Minijupe et sauce légère

Les éditions Laffont exhument une collection de livres de cuisine longtemps épuisée. Qui témoigne d’une époque, les années 1960-1970,
et reste d’actualité.

Jean-Claude Renard  • 10 septembre 2009 abonné·es

Des hommes de leur temps. C’est un peu ça, les représentants de la Nouvelle Cuisine. Les années 1960 sont celles de l’ébullition. Le Nouveau Roman et la Nouvelle Vague, depuis quelque temps, ont déjà imposé leur révolution. Leur style. L’électroménager prend le pas sur la mécanique. Bientôt, on ne gagne plus sa croûte, mais son bifteck, et Mai 68 cherche la plage sous les pavés. Les valeurs de la légèreté s’imposent, façon tergal et minijupe.
Ces mutations ont leur influence sur les habitudes alimentaires. Une poignée d’iconoclastes va débarrasser la cuisine de ses lourds falbalas ancrés depuis l’entre-deux-guerres. Tandis que les frères Troisgros, à Roanne, et Chapel, à Mionnay, s’agitent en auberge familiale, Michel Guérard ouvre son laboratoire intime à Asnières, derrière un périphérique enveloppant Paris comme une raviole. S’il est le premier à sonner la querelle des modernes contre les anciens, ils entament ensemble leur entreprise de dépouillement de l’assiette (et de démolition du pouvoir en place). Ils prônent une cuisine qui réduit les temps de cuisson, ravigote le marché, abandonne les marinades, refuse les sauces riches, juxtapose les saveurs. Les trucages disparaissent, les ­présentations se simplifient. Dans cet esprit, les nouveaux matériels ont leur part de gâteau : poêle anti-adhésive, mixer, blender…
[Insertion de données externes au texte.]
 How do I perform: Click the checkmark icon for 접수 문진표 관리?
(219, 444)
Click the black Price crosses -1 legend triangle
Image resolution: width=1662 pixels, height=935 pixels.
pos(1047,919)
Les médias ont largement participé à la notoriété de cette Nouvelle Cuisine. Restait à diffuser les idées. En 1976, Claude Lebey entreprend ce travail pédagogique avec « les Recettes originales de… », une collection inaugurée par la Grande cuisine minceur de Michel Guérard (à tout seigneur, tout honneur). La période n’est pas encore à la dictature des directeurs artistiques, ni à la ribambelle de photos. Son livre présente ainsi une couverture cartonnée, avec la trogne du chef en médaillon. Du texte. Un glossaire. Techniques, astuces et tours de main. Et 150 recettes environ. Guérard y décline son répertoire culinaire et diététique imaginé à Asnières, plus tard mis en place à Eugénie-les-Bains. De quoi déculpabiliser le gourmand, collaborer à une œuvre de santé publique. Succès garanti à la clé. Comme les ouvrages qui ont suivi, des frères Troisgros à Alain Chapel, tous épuisés depuis un quart de siècle. Les éditions Laffont rééditent aujourd’hui cette aventure éditoriale remarquable. Avec l’occasion d’observer la modernité de ces cadors du fourneau.